## BEGIN MATERIALS PROVIDED

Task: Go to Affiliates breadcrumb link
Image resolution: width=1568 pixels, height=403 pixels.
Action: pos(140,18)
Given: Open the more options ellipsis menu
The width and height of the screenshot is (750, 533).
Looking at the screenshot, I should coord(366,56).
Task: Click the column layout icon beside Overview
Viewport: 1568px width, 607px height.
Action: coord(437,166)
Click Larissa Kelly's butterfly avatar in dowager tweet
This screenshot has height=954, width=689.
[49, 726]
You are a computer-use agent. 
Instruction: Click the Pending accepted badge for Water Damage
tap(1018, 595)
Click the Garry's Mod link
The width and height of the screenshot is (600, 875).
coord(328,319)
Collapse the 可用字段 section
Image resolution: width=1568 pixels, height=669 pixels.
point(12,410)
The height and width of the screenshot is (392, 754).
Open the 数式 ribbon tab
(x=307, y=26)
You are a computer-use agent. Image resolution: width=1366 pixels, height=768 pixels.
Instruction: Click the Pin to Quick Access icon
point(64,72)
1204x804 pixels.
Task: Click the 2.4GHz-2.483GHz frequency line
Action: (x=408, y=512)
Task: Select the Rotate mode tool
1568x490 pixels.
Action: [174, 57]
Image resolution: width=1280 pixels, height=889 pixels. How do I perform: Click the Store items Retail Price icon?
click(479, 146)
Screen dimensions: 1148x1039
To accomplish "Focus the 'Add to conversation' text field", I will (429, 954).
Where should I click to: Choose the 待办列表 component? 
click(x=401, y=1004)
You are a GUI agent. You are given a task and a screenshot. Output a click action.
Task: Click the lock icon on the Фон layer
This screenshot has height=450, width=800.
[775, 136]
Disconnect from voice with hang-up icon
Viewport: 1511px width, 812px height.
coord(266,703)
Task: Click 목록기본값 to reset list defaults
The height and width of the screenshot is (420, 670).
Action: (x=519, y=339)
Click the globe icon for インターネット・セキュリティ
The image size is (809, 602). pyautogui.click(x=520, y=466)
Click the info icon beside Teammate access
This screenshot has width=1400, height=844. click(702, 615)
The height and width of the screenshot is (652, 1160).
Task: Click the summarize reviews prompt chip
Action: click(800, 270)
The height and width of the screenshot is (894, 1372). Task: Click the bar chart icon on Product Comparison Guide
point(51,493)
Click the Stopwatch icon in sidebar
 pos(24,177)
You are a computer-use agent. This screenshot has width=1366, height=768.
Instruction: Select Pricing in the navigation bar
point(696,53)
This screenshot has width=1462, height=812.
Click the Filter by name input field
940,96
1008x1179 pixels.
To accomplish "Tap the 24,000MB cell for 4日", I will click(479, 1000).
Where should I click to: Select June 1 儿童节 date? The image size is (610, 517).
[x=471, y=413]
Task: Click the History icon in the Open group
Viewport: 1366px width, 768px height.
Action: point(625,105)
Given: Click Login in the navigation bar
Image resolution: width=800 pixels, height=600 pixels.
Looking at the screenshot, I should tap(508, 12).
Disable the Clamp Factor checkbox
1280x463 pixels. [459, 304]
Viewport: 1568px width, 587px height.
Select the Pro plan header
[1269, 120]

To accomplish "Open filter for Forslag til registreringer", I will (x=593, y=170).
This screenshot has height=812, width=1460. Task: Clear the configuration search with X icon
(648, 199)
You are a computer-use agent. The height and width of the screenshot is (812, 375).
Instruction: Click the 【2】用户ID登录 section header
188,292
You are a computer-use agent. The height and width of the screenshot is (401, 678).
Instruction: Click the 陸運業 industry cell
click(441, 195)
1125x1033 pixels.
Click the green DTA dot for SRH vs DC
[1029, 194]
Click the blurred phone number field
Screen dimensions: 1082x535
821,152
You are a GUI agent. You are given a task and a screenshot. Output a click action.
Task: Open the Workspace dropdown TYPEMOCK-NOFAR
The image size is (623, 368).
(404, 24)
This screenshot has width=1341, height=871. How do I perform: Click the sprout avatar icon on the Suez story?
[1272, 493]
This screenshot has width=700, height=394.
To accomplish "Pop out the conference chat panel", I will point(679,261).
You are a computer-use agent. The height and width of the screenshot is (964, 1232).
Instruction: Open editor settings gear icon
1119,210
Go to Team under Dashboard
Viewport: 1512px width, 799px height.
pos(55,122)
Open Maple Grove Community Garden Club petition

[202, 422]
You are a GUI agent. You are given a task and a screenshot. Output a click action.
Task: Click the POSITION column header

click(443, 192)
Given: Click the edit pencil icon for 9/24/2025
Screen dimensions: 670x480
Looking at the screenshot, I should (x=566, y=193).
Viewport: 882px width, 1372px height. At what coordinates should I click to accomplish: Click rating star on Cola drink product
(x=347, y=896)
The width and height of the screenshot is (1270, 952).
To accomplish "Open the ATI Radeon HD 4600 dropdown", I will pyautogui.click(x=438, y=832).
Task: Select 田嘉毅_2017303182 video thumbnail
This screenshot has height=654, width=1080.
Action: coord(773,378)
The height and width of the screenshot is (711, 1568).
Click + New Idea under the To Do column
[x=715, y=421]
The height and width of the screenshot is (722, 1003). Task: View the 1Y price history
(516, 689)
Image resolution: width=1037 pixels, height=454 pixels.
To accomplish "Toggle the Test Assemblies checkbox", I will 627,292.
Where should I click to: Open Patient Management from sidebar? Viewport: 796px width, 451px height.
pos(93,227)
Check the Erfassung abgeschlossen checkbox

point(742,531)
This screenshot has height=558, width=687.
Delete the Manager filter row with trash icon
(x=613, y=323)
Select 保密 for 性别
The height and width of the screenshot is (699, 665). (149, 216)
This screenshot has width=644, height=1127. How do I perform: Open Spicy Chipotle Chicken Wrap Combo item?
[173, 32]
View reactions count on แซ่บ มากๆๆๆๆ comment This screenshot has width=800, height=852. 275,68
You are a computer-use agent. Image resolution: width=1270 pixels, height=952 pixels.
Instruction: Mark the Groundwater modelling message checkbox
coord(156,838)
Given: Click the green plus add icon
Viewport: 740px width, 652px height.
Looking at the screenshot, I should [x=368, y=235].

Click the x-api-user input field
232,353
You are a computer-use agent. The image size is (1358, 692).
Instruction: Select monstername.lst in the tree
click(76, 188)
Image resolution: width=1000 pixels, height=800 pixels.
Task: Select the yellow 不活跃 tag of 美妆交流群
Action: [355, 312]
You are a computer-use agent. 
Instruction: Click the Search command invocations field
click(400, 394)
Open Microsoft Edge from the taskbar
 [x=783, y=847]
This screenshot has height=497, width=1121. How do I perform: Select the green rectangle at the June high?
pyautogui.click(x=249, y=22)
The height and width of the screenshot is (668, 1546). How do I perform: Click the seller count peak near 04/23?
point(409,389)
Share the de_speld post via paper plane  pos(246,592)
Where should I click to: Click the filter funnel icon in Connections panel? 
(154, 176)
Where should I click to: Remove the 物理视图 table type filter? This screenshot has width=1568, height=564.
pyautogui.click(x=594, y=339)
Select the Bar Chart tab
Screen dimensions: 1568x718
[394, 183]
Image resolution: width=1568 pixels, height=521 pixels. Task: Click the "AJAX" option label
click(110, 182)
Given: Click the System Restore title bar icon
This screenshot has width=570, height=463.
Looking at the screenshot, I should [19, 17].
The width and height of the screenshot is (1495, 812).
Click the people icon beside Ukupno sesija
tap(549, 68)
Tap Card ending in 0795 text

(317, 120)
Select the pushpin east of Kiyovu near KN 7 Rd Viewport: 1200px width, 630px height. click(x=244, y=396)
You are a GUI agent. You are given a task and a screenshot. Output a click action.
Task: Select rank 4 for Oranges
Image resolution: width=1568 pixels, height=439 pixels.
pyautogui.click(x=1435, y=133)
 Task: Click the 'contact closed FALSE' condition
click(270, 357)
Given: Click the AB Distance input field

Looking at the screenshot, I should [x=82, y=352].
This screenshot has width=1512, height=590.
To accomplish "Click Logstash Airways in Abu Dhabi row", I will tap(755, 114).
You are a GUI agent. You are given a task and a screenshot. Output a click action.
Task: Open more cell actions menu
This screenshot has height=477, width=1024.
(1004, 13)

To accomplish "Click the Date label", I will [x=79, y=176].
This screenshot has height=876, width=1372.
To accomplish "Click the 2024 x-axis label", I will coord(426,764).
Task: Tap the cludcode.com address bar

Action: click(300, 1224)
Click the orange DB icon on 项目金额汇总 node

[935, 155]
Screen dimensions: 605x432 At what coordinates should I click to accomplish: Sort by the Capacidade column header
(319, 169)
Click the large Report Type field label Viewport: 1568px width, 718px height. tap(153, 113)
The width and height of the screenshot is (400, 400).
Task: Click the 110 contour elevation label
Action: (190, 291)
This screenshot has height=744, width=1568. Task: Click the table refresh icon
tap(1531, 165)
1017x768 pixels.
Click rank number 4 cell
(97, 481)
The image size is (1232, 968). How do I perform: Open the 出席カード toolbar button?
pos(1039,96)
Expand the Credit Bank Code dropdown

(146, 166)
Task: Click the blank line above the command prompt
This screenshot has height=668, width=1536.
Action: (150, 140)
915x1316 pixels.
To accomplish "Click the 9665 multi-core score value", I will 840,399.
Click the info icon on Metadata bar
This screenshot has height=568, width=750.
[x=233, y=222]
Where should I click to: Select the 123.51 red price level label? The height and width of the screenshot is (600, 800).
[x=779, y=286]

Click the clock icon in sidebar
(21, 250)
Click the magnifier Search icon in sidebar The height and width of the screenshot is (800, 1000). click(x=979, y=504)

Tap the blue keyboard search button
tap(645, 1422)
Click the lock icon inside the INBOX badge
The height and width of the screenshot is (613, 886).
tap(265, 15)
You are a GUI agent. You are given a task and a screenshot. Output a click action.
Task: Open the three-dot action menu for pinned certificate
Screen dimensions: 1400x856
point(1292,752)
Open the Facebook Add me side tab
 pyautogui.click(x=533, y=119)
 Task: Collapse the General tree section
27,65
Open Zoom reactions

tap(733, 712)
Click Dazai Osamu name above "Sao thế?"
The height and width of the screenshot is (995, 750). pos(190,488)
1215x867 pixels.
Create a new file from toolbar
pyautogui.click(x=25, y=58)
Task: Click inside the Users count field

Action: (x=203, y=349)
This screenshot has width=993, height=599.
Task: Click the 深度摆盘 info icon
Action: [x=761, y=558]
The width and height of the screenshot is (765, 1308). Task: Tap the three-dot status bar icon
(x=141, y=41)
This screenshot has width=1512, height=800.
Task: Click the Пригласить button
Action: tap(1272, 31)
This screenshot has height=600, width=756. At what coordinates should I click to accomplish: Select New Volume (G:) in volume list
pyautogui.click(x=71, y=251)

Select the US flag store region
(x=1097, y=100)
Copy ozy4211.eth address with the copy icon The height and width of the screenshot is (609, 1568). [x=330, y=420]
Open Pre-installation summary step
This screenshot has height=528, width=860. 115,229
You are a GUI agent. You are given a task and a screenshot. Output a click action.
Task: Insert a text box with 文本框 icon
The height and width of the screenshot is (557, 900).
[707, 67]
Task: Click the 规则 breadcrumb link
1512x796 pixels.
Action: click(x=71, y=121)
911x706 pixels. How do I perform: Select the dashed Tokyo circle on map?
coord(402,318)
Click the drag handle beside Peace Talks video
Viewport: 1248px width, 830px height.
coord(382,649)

## END MATERIALS PROVIDED

WRITTEN REQUEST - Repeat word for word the part of the entries that opens with the line containing "911x706 pixels. How" and runs through the end of the entries, including both of those lines.

RESULT FOR THIS TASK -
911x706 pixels. How do I perform: Select the dashed Tokyo circle on map?
coord(402,318)
Click the drag handle beside Peace Talks video
Viewport: 1248px width, 830px height.
coord(382,649)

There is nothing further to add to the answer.